Blackouts and Annoyance Continue in Camagüey

In the city of Camagüey, the blackouts, which at first were sporadic and of short duration, have become an almost daily occurrence lasting several hours. (14ymedio)

14ymedio bigger14ymedio, Ricardo Fernandez, Camagüey, 20 February 2018 — Darkness and silence envelops the nights in the city of Camagüey since the fire at the 10 de Octubre Thermoelectric Company, in Nuevitas, on 25 January. Almost a month later, blackouts and annoyance continue to affect residents.

Brigades from various parts of the country are working under the direction of the Electric Union to repair the plant’s three power-generation blocks, which supply a total of 360 megawatts. However, so far none of them have been restored and the municipality of Nuevitas is mainly supplied with generators located in the town.

According to sources from the sector consulted by 14ymedio, the complexity of the work is great, since along with the replacement of what was damaged by the fire, a security review of the equipment is being undertaken and “some unforeseen events” have arisen in the process. The work is now forecast not to be completed until summer.

In the city of Camagüey, the blackouts, which at first were sporadic and of short duration, have become an almost daily occurrence lasting several hours.

“The worst thing is that they almost always happen when it’s time to cook,” laments Hermida Suárez who lives in the La Guernica neighborhood. “At that time of the day I have my grandchildren watching television while we prepare the food.”

Many Camagüey families cook with electricity after the Energy Revolution promoted by Fidel Castro at the beginning of this century. The program included the sale of electric cooking appliances at subsidized prices, to replace equipment that used kerosene. In addition, in 2016, thousands of induction cookers were also sold in the province.

The thermoelectric towers stand out against the blue sky without their usual trails of smoke and the absence of the humming of the generators raises daily fears of a new round of blackouts.

“The cuts in the electric service are not programmed, they occur when the demand exceeds the delivery capacity of the national network,” an employee of the Electric Company of Camagüey, who preferred anonymity, explains to 14ymedio. “The shutdown of the Nuevitas thermoelectric plant complicates everything,” he concludes.

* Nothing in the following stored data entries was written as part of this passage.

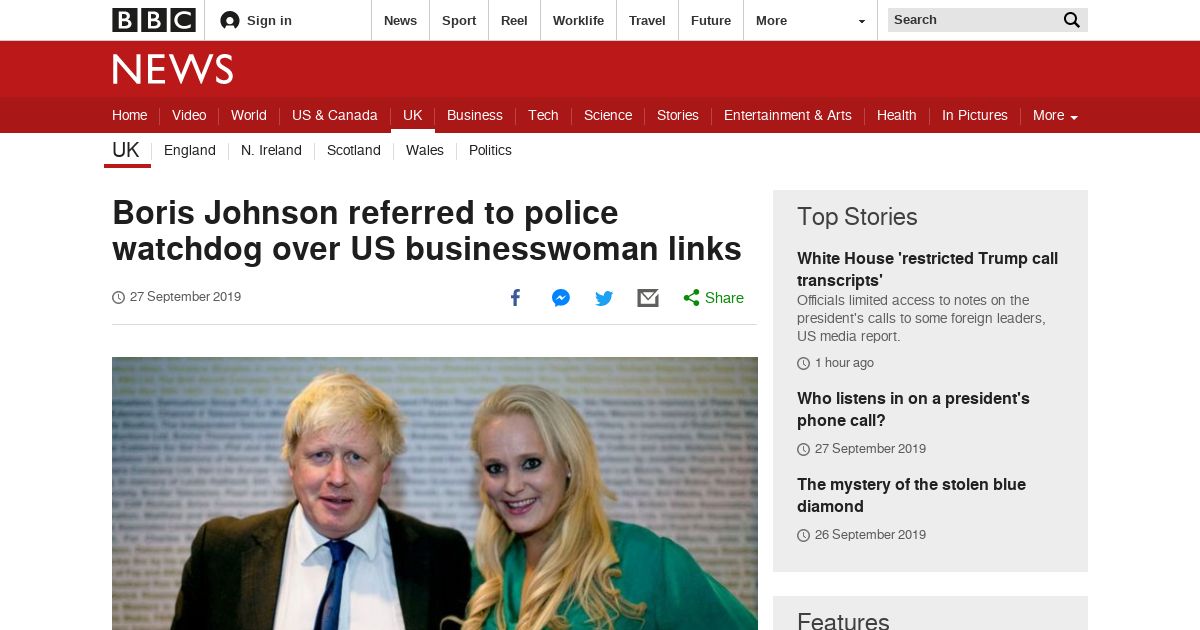Open Who listens in on president's call
The height and width of the screenshot is (630, 1200).
913,409
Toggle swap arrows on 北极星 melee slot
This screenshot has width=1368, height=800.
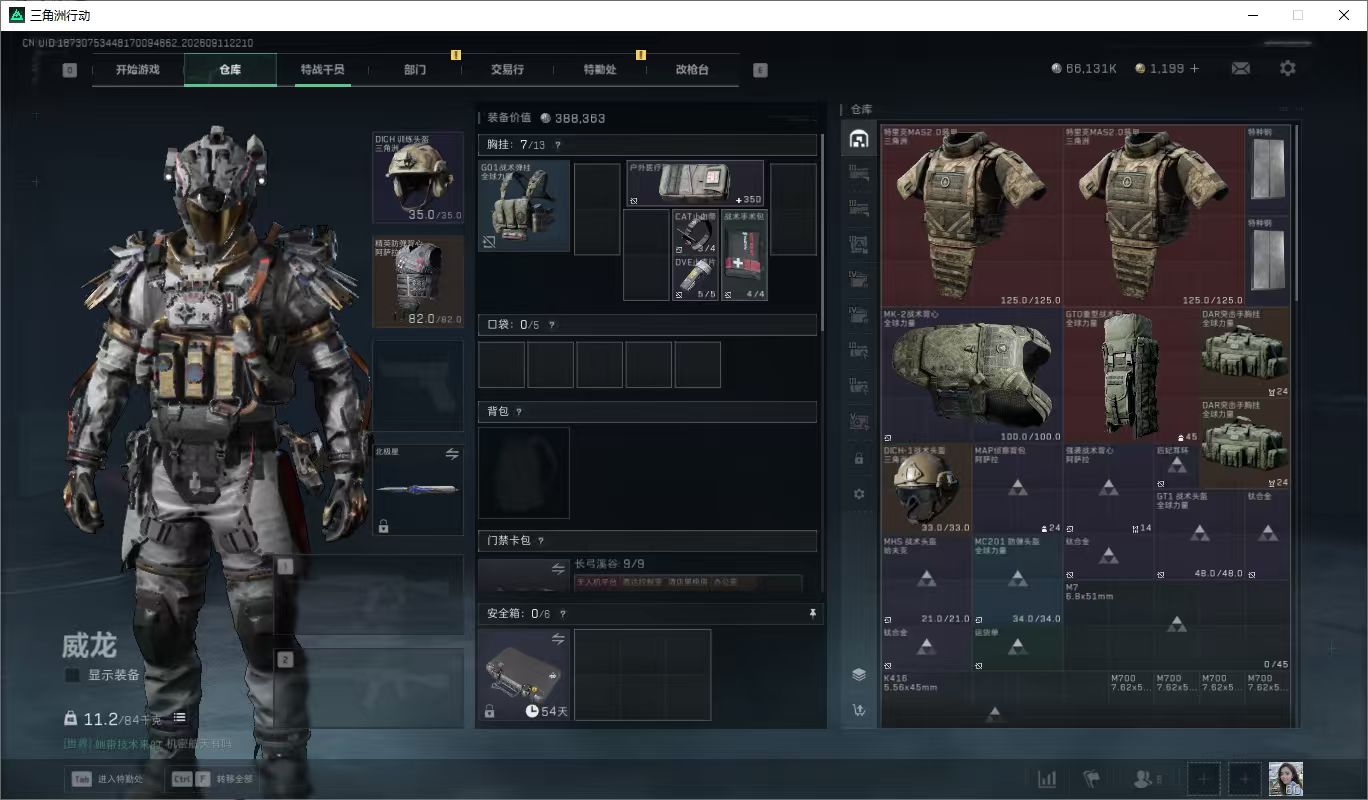pyautogui.click(x=452, y=454)
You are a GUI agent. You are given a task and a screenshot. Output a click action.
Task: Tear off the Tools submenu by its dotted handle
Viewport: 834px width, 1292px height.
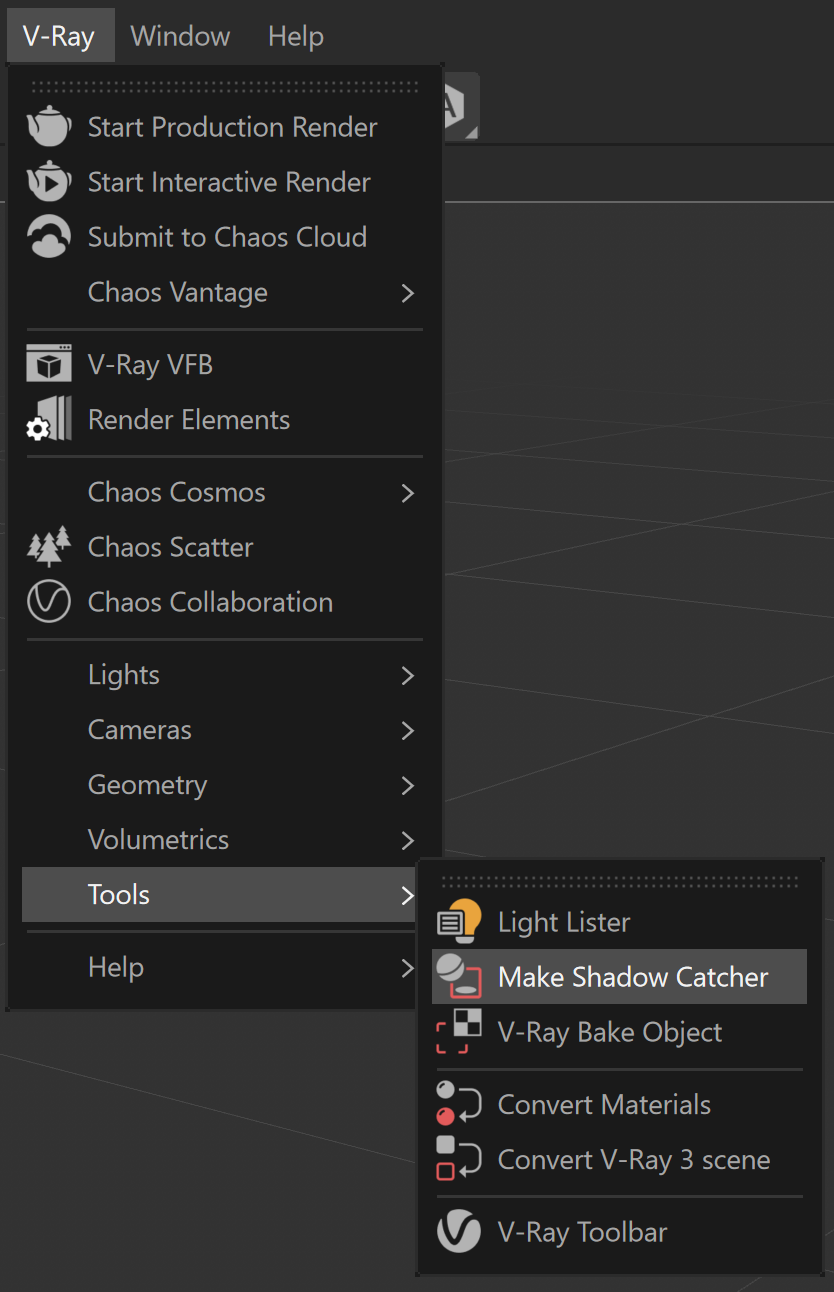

According to the official press, the fire at the plant was caused by electrical overheating. The flames reached the system of buried cables and switches, which makes restoration more difficult.

Private businesses have been especially affected. Cafeterias, service outlets and mobile phone repair points are among the hardest hit by the lack of power.

“I’m a barber and all the equipment I use is electric,” says Ariel, in the town of Vertientes. “I bought an oil-powered electrical generator thinking about the hurricanes but now it’s exactly what I need with these blackouts.”

Last September the national electrical system suffered the onslaught of Hurricane Irma which caused numerous technological breakdowns in the 10 de Octubre Thermoelectric plant, but these were repaired in a short time. In 2014 the industry had completed capital repairs that cost more than 56 million pesos.

The Nuevitas generating plant runs off of Cuban crude, which has a higher sulfur content than imported oil. The quality of the raw material not only increases the combustion gas emissions, but also requires more frequent maintenance of the infrastructure.